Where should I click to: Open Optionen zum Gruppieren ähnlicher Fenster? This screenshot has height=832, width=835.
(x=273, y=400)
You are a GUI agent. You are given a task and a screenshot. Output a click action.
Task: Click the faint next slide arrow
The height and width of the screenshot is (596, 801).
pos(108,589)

━━━━━━━━━━━━━━━━

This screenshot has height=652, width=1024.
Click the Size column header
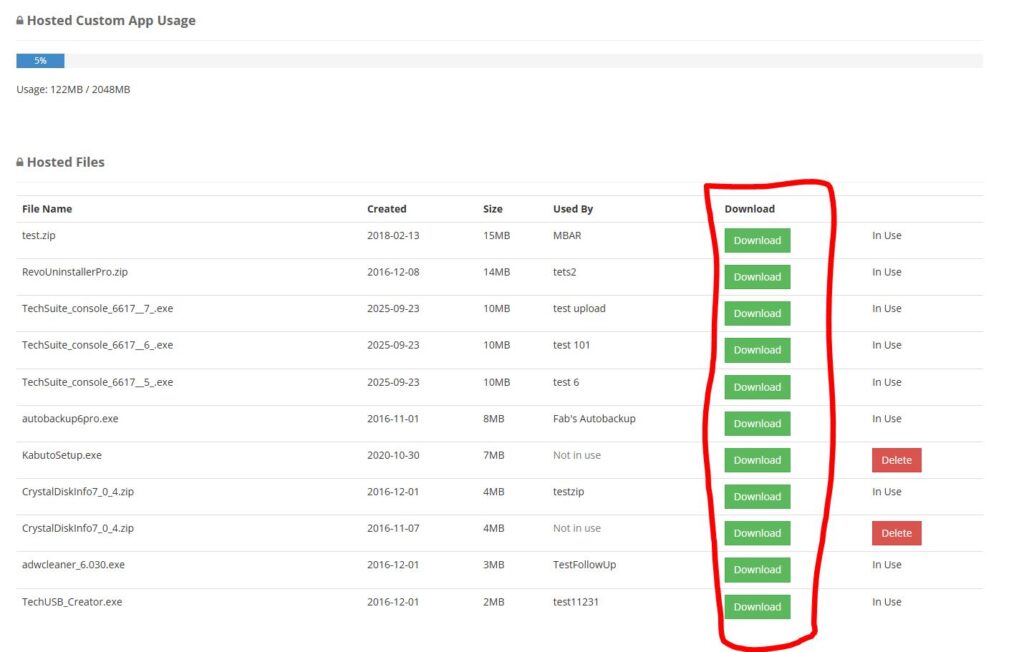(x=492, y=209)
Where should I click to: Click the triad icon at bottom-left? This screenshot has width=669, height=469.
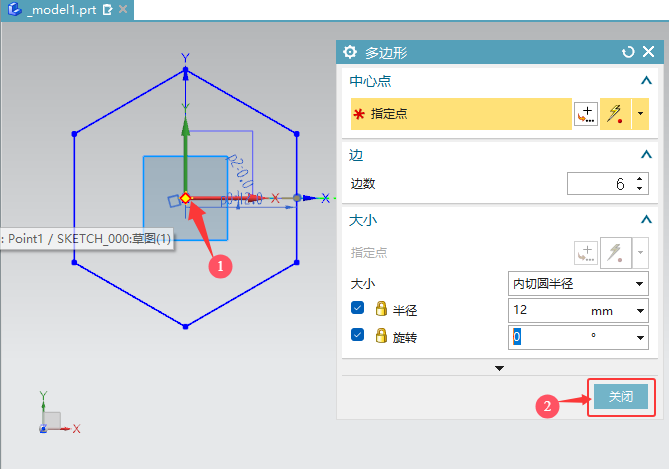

━━━━━━━━━━━━━━━━

_Exercise instructions_
Rewrite the stretch of the listing from the line containing "You are a GUI" through the line containing "pos(108,589)", replacing "faint" with "small" and keeping everything else the same. Give only those lines.

_Expected answer_
You are a GUI agent. You are given a task and a screenshot. Output a click action.
Task: Click the small next slide arrow
The height and width of the screenshot is (596, 801).
pos(108,589)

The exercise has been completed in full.